Chelsea King Case: Outrage Over Sex Offender Monitoring Reaches White House

John Walsh said President Obama vowed to fund sex offender law.

March 4, 2010— -- He was in court for just minutes, but the mere sight of the convicted sex offender charged with raping and murdering 17-year-old Chelsea King set off a fresh round of outrage that reached as far as the White House.

John Albert Gardner III, 30, pleaded not guilty Wednesday, but the community obviously had a very different opinion.

In the hours before his court appearance in San Diego Wednesday, someone spray painted his mother's garage with the words, "Chelsea's blood is on you -- move out." And neighbors screamed at two men who tried to paint over it.

"You're protecting somebody who has killed an innocent girl," one yelled. "Get out of here."

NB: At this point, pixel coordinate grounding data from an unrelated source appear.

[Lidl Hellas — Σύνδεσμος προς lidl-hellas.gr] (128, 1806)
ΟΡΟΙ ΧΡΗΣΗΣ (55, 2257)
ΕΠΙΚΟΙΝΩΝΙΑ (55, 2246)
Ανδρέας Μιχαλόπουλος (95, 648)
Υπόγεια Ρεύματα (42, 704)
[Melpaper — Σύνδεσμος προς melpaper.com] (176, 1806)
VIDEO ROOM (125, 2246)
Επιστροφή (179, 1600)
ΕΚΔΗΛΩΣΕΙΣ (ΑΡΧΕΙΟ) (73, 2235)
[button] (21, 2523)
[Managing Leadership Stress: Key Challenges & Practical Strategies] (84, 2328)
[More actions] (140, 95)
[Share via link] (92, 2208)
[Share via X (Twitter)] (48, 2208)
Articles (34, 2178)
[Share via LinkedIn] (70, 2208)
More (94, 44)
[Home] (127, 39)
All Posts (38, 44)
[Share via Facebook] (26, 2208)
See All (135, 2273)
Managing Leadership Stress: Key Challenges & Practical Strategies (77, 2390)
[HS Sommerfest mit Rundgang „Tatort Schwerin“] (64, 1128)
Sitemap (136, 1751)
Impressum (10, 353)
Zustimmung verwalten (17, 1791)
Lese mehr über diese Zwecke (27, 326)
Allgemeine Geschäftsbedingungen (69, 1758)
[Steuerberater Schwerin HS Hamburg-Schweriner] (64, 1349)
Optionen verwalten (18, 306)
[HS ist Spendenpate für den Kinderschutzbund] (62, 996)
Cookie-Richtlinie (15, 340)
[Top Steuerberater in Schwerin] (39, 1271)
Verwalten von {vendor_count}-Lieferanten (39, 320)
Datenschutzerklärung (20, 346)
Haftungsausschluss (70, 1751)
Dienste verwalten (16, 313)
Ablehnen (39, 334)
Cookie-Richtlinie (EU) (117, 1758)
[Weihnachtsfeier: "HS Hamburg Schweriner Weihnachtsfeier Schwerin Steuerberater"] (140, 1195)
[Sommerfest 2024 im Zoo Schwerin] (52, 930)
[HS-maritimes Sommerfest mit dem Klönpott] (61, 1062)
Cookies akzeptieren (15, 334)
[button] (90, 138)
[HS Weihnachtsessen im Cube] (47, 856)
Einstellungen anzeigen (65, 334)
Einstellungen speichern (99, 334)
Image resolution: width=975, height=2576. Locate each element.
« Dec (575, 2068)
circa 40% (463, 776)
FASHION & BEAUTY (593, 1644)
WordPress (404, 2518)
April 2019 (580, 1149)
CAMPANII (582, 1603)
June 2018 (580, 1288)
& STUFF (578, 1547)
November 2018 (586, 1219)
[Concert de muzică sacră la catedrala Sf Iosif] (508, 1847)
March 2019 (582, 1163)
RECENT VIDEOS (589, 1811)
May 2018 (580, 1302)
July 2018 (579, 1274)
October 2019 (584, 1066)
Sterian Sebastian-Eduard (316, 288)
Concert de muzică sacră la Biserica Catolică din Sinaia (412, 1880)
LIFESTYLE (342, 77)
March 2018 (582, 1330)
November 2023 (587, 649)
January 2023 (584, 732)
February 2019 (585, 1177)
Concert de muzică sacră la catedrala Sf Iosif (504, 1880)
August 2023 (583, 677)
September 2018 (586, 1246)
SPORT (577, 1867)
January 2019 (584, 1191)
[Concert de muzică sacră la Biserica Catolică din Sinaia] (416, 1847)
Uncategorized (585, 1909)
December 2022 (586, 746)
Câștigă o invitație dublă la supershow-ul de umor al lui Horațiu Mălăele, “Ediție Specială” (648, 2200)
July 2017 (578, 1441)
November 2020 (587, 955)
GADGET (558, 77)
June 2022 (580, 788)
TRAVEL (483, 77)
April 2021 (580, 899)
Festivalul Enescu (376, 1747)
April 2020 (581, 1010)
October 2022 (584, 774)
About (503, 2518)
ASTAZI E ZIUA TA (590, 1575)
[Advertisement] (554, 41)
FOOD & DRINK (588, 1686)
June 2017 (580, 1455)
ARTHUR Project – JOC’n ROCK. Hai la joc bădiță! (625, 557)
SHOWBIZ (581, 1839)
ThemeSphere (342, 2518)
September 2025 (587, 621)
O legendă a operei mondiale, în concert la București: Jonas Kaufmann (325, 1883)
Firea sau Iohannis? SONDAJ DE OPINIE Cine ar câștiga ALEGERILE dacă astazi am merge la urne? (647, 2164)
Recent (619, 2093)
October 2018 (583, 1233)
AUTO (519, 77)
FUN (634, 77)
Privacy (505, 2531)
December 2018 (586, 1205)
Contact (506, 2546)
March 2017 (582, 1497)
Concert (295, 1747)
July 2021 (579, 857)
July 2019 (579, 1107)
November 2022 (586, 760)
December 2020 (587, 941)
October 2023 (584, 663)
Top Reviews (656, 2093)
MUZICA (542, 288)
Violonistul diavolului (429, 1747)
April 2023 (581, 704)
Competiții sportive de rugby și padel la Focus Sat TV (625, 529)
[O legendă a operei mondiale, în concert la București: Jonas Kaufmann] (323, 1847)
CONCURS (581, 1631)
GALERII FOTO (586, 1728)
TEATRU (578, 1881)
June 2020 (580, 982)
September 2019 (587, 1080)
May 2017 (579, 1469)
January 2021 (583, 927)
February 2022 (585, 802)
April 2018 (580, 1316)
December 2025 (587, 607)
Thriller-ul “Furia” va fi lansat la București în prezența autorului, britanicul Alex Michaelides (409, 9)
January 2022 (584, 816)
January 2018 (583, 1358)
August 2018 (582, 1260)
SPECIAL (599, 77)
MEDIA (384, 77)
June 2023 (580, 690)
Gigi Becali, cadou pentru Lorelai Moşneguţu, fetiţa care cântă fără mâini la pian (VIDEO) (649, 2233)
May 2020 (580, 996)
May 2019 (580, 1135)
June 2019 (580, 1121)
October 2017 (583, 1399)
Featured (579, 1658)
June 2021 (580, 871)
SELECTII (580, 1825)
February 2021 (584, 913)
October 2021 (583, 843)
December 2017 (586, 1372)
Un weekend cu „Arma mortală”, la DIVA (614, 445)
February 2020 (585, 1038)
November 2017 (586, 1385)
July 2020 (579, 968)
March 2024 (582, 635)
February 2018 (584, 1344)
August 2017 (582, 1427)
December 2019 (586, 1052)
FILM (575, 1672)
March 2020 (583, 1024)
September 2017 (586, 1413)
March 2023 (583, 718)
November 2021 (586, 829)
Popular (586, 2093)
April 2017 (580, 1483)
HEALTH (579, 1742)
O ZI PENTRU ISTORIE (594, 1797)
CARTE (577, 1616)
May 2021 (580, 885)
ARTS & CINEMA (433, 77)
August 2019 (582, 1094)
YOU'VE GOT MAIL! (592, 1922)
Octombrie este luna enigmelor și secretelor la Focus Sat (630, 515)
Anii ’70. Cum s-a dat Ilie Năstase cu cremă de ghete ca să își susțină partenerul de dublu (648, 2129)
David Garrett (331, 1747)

John Walsh, host of "America's Most Wanted," said he met with President Obama Wednesday to discuss child protection laws and funding for the Adam Walsh Act, signed three years ago by President Bush.

The law promised to create a national registry of sex offenders and keep closer track of the most violent of them, but it did not come with the funds needed to carry it out.

"President Obama said yesterday, 'As the father of two girls, John, I will get the Adam Walsh law funded,'" Walsh told "Good Morning America" today.

Walsh, whose 6-year-old son for whom the law is named and who was kidnapped and murdered in 1981, knows firsthand the grief King's parents are experiencing.

"They're in the worst place a parent could be," he said. "They look in that courtroom and see a guy who should have never been out on the streets."

King, a well-liked honors student, vanished after heading out for a jog in a semi-rural San Diego County park. Her body was found less than a week later, buried in a shallow grave near the shore of Lake Hodges, about a half-mile from her car.

But the outrage grew with the arrest of Gardner, a known violent sex offender who has since been charged with the December assault and attempted rape of 22-year-old Candice Moncayo in the same park where King's body was found.

"I think everyone asks the same question," Walsh said. "Why was this animal out on the streets?"

Residents Angry John Albert Gardner Was Allowed Out

"The law should be once you offend, you're done, you're toast, you're in the slammer or you are executed," one angry woman said as she stood among protestors outside the courthouse.

Former San Diego County District Attorney Paul Pfingst was slightly more objective.

"I am of the view that people who do harm to teenage girls should go to Gitmo and stay there for the rest of their lives and be waterboarded," he said.

Authorities said Gardner may also be linked to the February 2009 disappearance of 14-year-old Amber DuBois, who vanished on her way to school, not far from where Gardner was living at the time.

"The girls are the exact similar build," Maurice DuBois said of his daughter and King. "Both white girls, both five-five, both 130 pounds."

Detectives across California are now looking into other unsolved cases involving young girls and considering whether there are any more possible links to Gardner.

Gardner pleaded guilty in 2000 to charges of committing lewd and lascivious acts on 13-year-old girl in his parents' home. He served five years of a six-year sentence and was on parole until 2008.

In court Wednesday, Gardner was flanked by two court officers. His head was shaved and his hands were manacled around the waist of his blue prison jumpsuit.

Keeping his eyes down, Gardner, 30, only answered "yes" to the judge's question about whether he understood the charges.

No bail was set, and the prosecutor did not mention any of the details of the alleged crime. Gardner was assigned a public defender for the arraignment, but that lawyer may not represent him at trial.

Prosecutors said the severity of the accusations, including a "special allegation" that a murder was committed during a rape, could carry the death penalty. The decision to seek capital punishment, however, is weeks away.

"The special allegation does make the defendant eligible for the death penalty," Deputy District Attorney Kristen Spieler said at a press conference following the arraignment. "That decision is made by the DA, typically after the preliminary hearing and before a trial."

If the district attorney does not seek the death penalty, the charges carry a penalty of 25 years to life.

Psychiatrist Said Gardner Posed 'Continued Danger to Underage Girls'

Gardner's previous record as a convicted sex offender, prosecutors said, would be presented at trial.

Dr. Matthew Carroll, a court psychiatrist, who evaluated Gardner before his release from prison on the 2000 conviction, had pushed for the maximum sentence, as many as 30 years, and said Gardner "would be a continued danger to underage girls in the community."

Dr. Alex Kalish, a colleague, said Carroll was angry that his recommendations were ignored a decade ago.

"Dr. Carroll told the court that [Gardner] showed no insight and expressed no responsibility and that he is a danger. You can't make a stronger statement than that," said Kalish. "The guy is violent and a predator who shows no remorse.

"There was no effort to consider his report. Apparently the DA did what was expedient to get a conviction. It is frustrating that no one considered the psychiatric input. Why ask for it, if you don't consider it," Kalish said.